猫毛なのかパーマなのか分からないが、癖のあるふわっとした髪が可愛いとナースの間でも人気のある人だった。
彼の妹の由黄ちゃんも、イケメンの兄に負けず劣らず、お人形のように可愛らしい。線の細い青白い顔が薄幸そうで放っておけないと、翠は常々思っている。

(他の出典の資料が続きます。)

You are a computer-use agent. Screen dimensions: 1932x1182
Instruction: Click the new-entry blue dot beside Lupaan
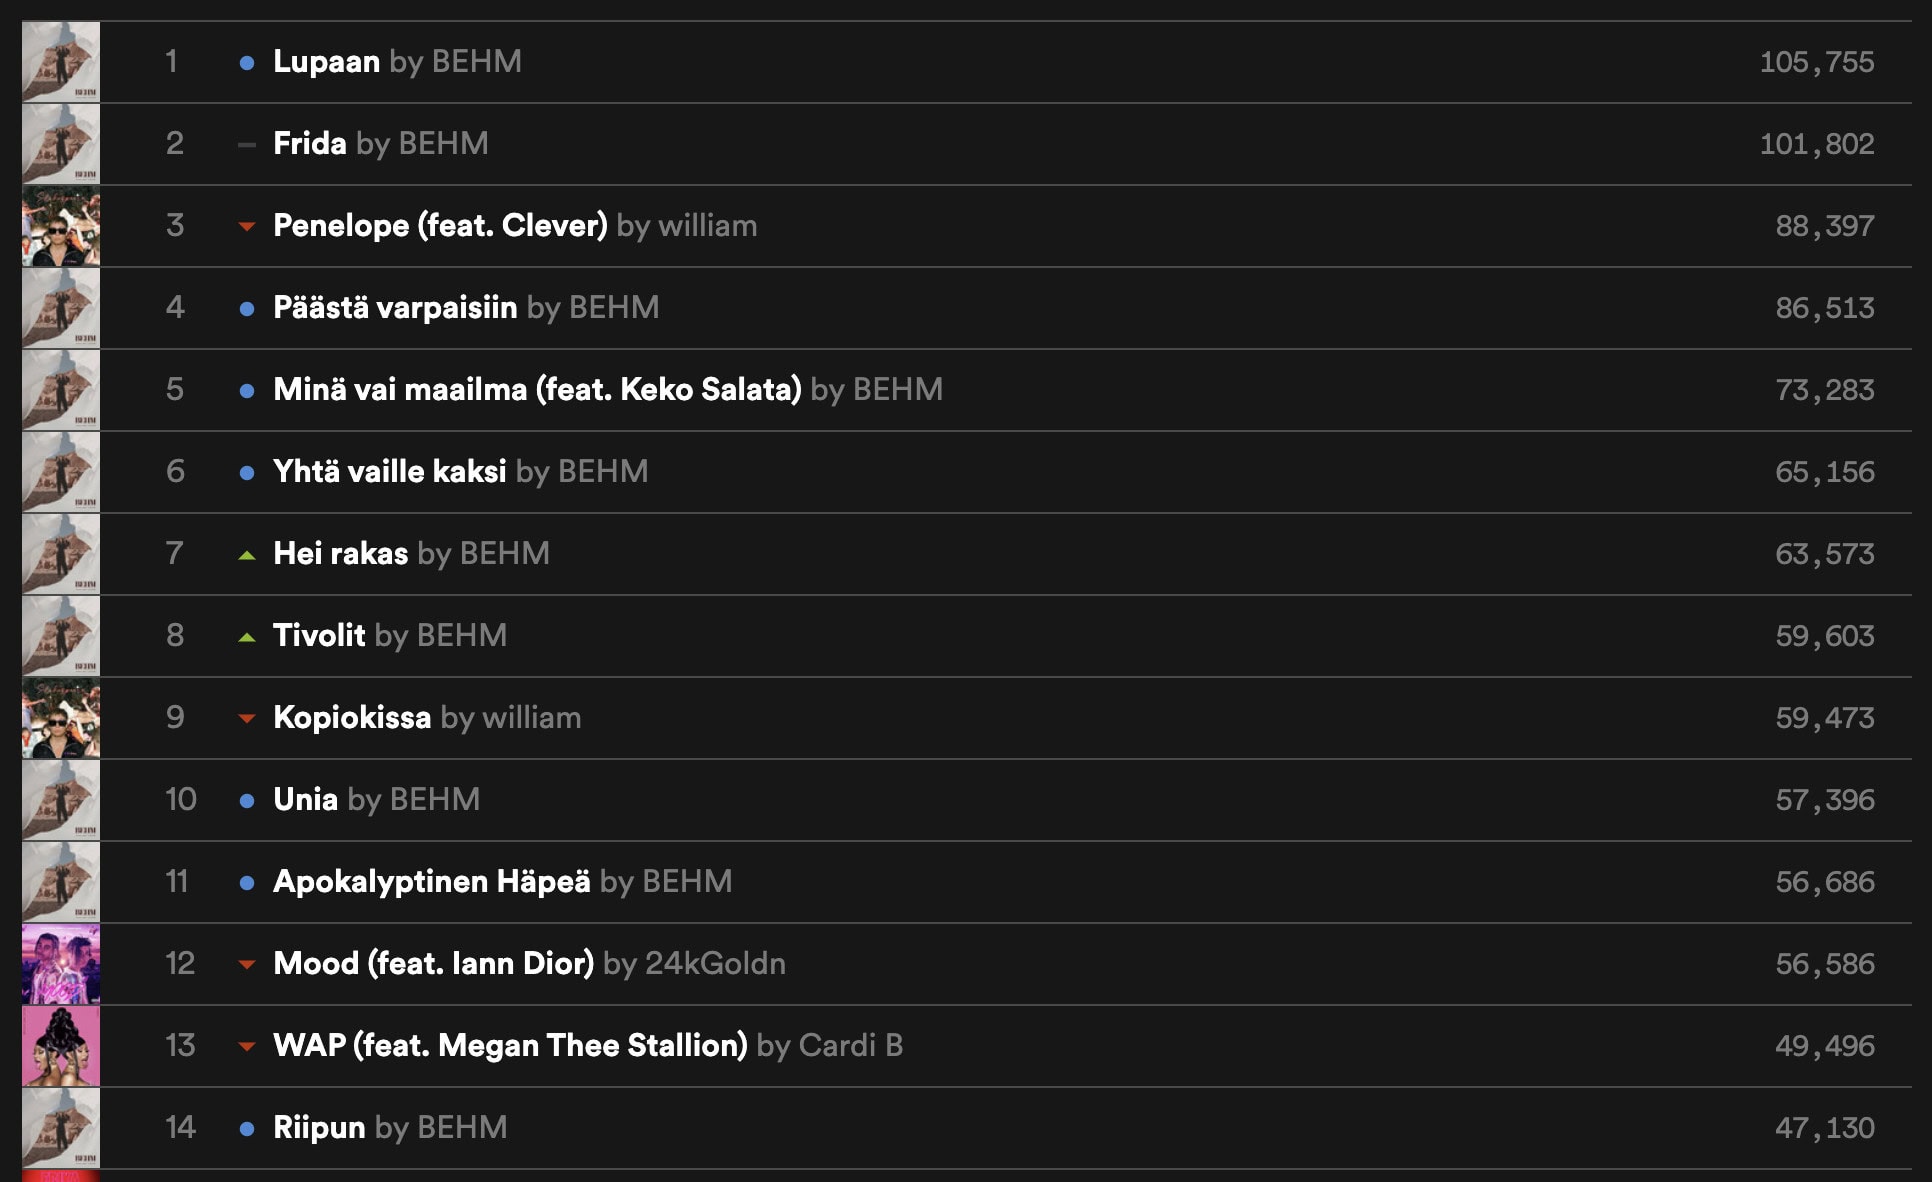[247, 63]
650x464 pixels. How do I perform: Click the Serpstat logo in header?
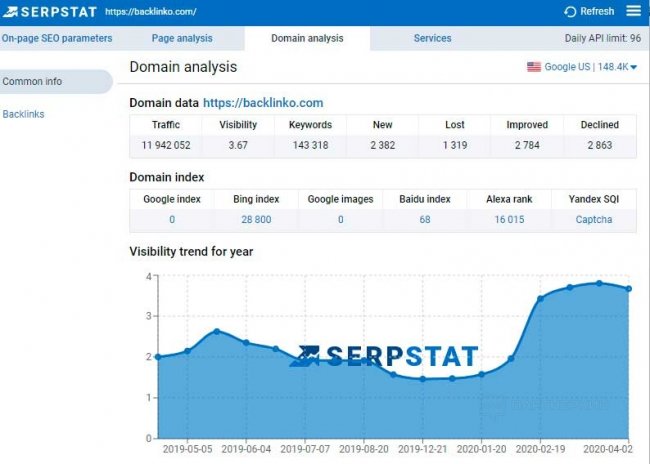50,11
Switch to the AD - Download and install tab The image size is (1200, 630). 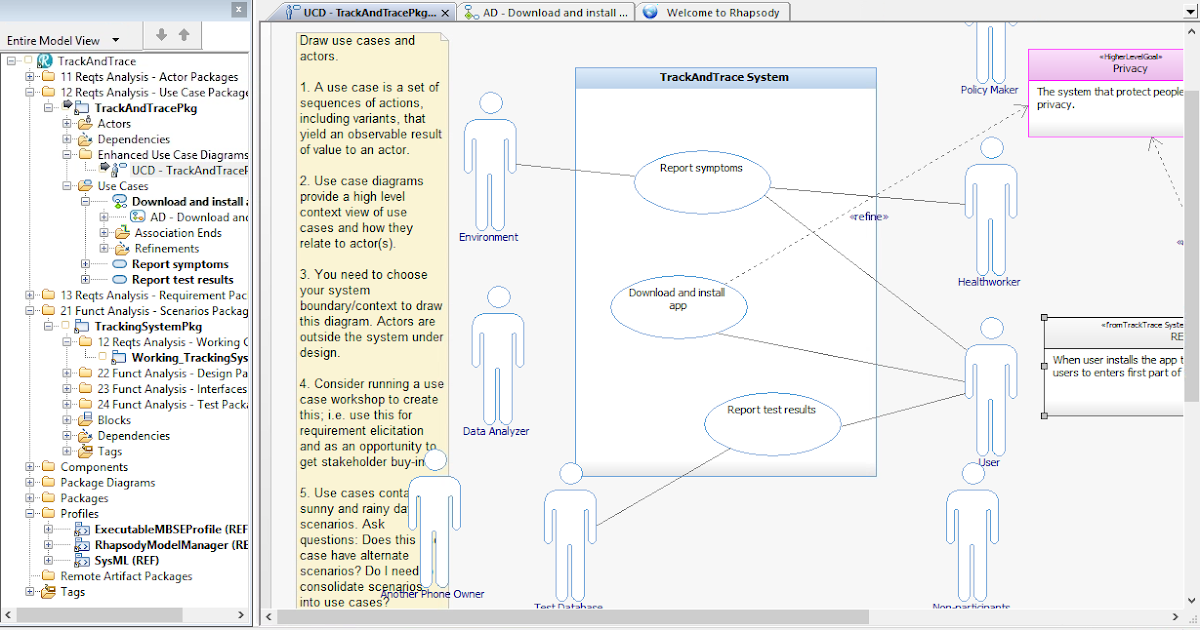546,11
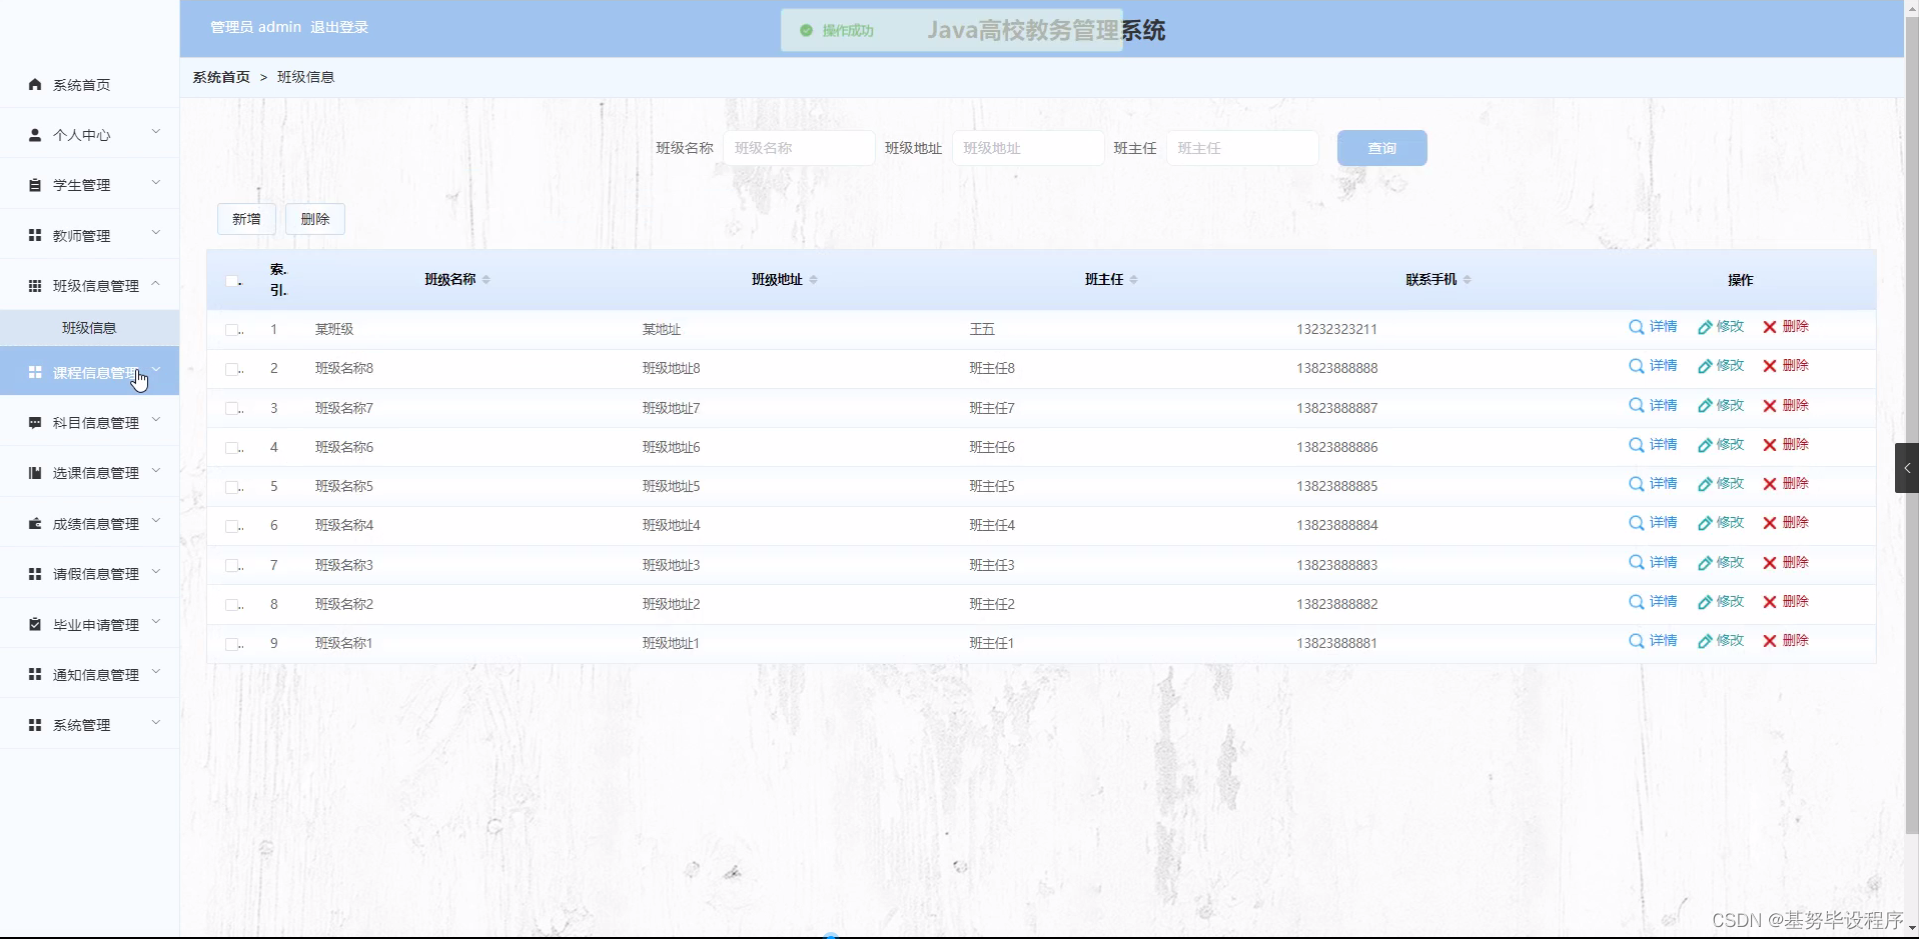Click the magnifier 详情 icon for row 1
This screenshot has width=1919, height=939.
point(1635,326)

「お兄さん忙しいのに、由黄ちゃんが入院してからほとんど毎日来てくれるね。優しいね」
「はい……」
優しく声かけをしたが、ベッドに座っている由黄の元気はない。どうしたのだろうか。テーブルの上に配膳をしながらよく顔色を観察してみると、うっすらと涙が浮かんでいるようだ。
「由黄ちゃん。どうしたの? 大丈夫?」
「翠さん……。私、苦しくて……」
「医師呼ぼうか⁉︎」
「ううん、そういうのじゃないんです」
肩を震わせて泣きながら、由黄は掛け布団の下から見覚えのあるA4サイズの茶封筒を取り出した。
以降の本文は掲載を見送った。